**Records supplied**
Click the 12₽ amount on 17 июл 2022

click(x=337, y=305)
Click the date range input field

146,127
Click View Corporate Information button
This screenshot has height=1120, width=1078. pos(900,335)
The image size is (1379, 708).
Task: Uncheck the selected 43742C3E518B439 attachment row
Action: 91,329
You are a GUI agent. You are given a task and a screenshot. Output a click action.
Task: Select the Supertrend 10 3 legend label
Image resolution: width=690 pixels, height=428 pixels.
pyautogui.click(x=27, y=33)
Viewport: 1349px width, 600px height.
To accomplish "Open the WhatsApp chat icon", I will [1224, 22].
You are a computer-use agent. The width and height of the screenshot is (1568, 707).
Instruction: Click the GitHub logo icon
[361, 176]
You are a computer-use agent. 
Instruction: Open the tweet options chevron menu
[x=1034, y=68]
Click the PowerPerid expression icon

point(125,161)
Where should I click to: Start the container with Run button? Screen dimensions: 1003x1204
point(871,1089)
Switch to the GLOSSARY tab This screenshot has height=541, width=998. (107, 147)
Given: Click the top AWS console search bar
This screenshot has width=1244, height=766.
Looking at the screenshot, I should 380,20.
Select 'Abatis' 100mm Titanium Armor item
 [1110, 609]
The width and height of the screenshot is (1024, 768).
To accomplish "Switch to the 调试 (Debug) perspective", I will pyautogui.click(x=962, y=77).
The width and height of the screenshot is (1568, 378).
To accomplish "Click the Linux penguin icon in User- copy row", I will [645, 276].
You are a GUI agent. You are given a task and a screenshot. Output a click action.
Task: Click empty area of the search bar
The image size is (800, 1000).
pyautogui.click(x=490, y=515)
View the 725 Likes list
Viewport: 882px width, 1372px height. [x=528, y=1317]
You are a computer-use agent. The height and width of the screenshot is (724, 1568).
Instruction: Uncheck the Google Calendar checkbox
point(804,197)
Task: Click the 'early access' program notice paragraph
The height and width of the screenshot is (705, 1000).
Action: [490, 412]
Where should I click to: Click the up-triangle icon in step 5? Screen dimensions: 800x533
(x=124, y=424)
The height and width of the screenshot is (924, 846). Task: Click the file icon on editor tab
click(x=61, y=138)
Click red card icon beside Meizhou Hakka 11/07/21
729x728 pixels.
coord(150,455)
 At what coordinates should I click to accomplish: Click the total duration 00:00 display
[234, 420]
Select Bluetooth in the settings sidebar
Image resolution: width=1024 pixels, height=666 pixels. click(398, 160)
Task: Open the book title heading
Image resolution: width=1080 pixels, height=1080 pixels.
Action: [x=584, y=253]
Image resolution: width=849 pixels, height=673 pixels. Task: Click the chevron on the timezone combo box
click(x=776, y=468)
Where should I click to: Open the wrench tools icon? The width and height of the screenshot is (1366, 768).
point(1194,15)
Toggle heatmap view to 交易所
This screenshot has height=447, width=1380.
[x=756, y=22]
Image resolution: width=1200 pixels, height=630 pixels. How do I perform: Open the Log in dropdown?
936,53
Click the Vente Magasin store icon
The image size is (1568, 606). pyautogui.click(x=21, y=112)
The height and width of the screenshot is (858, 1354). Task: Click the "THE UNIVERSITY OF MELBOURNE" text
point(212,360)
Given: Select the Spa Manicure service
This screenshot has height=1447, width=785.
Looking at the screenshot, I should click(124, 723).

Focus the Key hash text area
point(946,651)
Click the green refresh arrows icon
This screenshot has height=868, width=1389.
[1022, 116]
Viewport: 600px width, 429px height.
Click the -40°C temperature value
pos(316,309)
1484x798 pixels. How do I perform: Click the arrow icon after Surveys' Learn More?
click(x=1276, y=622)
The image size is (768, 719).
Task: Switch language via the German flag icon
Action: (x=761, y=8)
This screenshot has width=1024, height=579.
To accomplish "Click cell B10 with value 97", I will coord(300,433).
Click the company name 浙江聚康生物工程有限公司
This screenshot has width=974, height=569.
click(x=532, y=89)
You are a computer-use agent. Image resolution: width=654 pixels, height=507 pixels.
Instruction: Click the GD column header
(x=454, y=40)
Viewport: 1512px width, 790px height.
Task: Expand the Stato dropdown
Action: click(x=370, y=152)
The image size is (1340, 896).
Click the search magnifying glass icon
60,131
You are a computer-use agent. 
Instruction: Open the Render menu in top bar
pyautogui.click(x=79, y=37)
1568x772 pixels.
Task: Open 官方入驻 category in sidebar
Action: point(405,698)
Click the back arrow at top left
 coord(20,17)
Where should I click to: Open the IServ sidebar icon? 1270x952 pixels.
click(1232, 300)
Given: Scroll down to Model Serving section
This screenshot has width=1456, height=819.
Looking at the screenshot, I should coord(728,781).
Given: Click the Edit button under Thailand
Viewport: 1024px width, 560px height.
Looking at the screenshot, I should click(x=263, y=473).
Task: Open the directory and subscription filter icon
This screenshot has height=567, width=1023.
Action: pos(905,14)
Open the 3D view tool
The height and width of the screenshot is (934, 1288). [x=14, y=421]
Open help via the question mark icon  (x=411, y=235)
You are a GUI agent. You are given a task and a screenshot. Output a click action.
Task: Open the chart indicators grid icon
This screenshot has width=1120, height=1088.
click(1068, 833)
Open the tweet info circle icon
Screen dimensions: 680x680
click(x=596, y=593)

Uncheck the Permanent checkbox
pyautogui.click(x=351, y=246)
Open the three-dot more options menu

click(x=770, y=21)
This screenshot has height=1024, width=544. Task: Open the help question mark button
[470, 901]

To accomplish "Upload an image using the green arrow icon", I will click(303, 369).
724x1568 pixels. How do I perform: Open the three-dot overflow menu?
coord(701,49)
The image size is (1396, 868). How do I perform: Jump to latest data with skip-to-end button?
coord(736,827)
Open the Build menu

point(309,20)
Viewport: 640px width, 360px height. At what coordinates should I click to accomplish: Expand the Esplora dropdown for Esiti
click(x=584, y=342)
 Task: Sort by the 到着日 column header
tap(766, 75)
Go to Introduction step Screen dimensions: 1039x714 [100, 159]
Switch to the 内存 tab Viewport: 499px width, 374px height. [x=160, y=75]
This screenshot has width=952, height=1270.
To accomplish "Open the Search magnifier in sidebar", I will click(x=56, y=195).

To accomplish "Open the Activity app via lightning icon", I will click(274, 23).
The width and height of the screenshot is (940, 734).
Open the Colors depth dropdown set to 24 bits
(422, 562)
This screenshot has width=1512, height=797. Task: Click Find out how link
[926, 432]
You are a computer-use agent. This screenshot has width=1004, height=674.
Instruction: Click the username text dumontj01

**Work required**
Copy out the data from the line with "Focus the Key hash text area" to the line with "click(x=532, y=89)", both included, word for word.

**Result of the exercise**
Focus the Key hash text area
point(946,651)
Click the green refresh arrows icon
This screenshot has height=868, width=1389.
[1022, 116]
Viewport: 600px width, 429px height.
Click the -40°C temperature value
pos(316,309)
1484x798 pixels. How do I perform: Click the arrow icon after Surveys' Learn More?
click(x=1276, y=622)
The image size is (768, 719).
Task: Switch language via the German flag icon
Action: (x=761, y=8)
This screenshot has width=1024, height=579.
To accomplish "Click cell B10 with value 97", I will coord(300,433).
Click the company name 浙江聚康生物工程有限公司
This screenshot has width=974, height=569.
click(x=532, y=89)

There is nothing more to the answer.